Re: GPU server status 171.67.108.21, 171.64.65.71,171.67.108.26
Posted: Mon Feb 15, 2010 5:30 pm
by Nathan_P
Tobit wrote:Nathan_P wrote:Yes i'd like to know as well, are we going to have to refold all those wu or is there a way to force the upload, i have about a dozen that the server says it has already received
Unfortunately, there is nothing left to force. When the client receives the message that the server has already received the work unit, the slot in queue.dat the work was assigned to is "emptied". Some of us still have some wuresults.dat files. However, this problem had gone on for so long, many of mine were over written several times with newer work. The clients have only so many slots and once the slot is cleared, there is no way to send any lingering work files back to Stanford.
Thats a shame as i still have the files in my work directories. At least i'm folding again, and seeing my gtx 275 beaten by my gts 250 is indeed a sight to behold
I'd post a fahmon shot but i can't grab a screenie
Re: GPU server status 171.67.108.21, 171.64.65.71,171.67.108.26
Posted: Mon Feb 15, 2010 5:31 pm
by VijayPande
Nathan_P wrote:chriskwarren wrote:Thanks Dr. Pande. Can you confirm that the "Server has already received unit" problem means that our WUs were accepted by the server and not wasted? From our end it looks like the server rejects our work, and our WU gets wasted.

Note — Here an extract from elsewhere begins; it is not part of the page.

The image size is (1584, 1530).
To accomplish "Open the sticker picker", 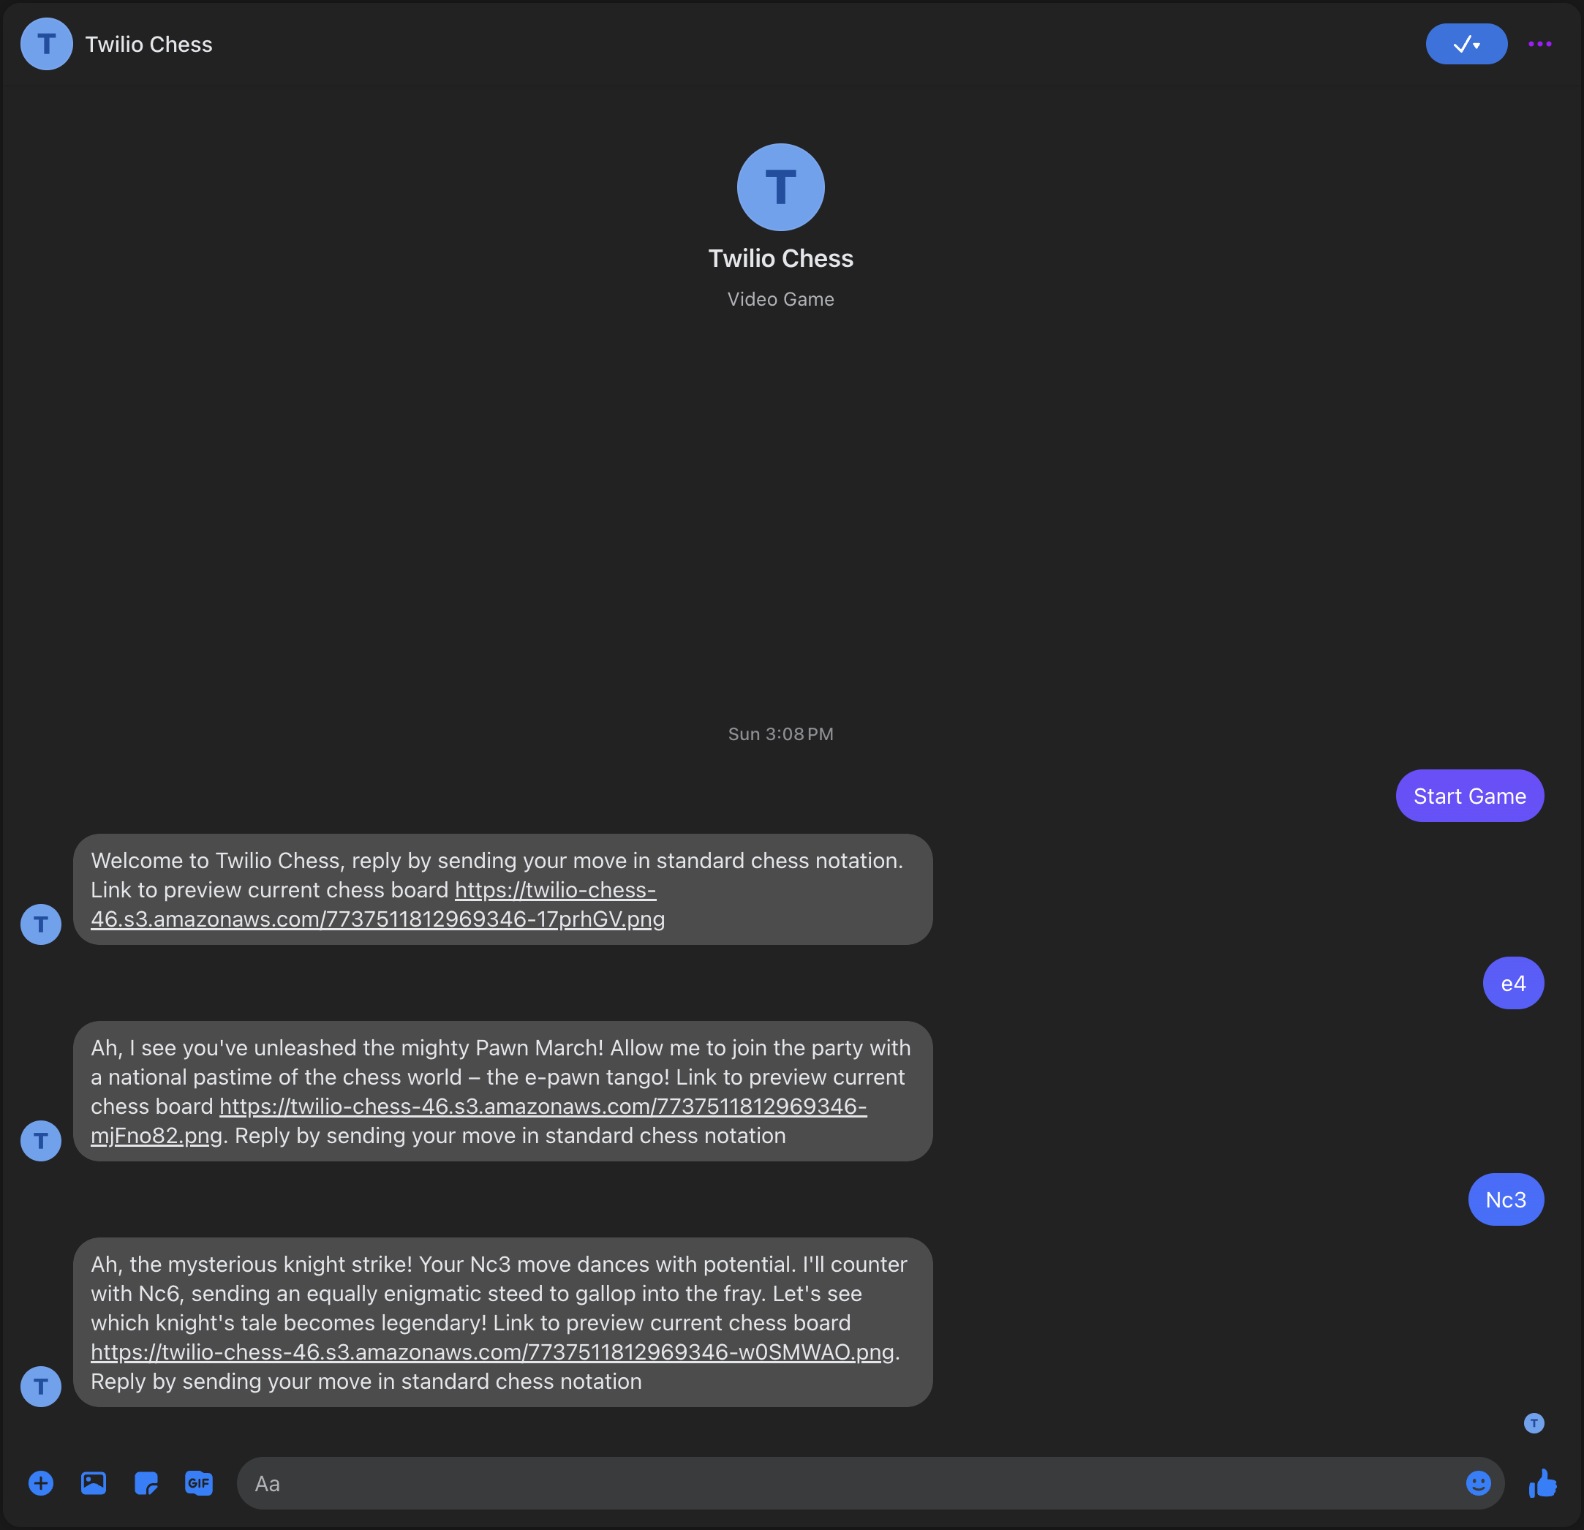I will [146, 1483].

Yes i'd like to know as well, are we going to have to refold all those wu or is there a way to force the upload, i have about a dozen that the server says it has already received
It depends on the nature of the WS bug that's causing this, but I'm worried that these won't go back. I've escalated this bug to the highest level on our bug tracker and Joe's on it. I'll post more when we know more.
Note that, as far as we can tell so far, this is only an issue for people with multiple GPUs in the same box. If you're seeing it in some other case, please let us know.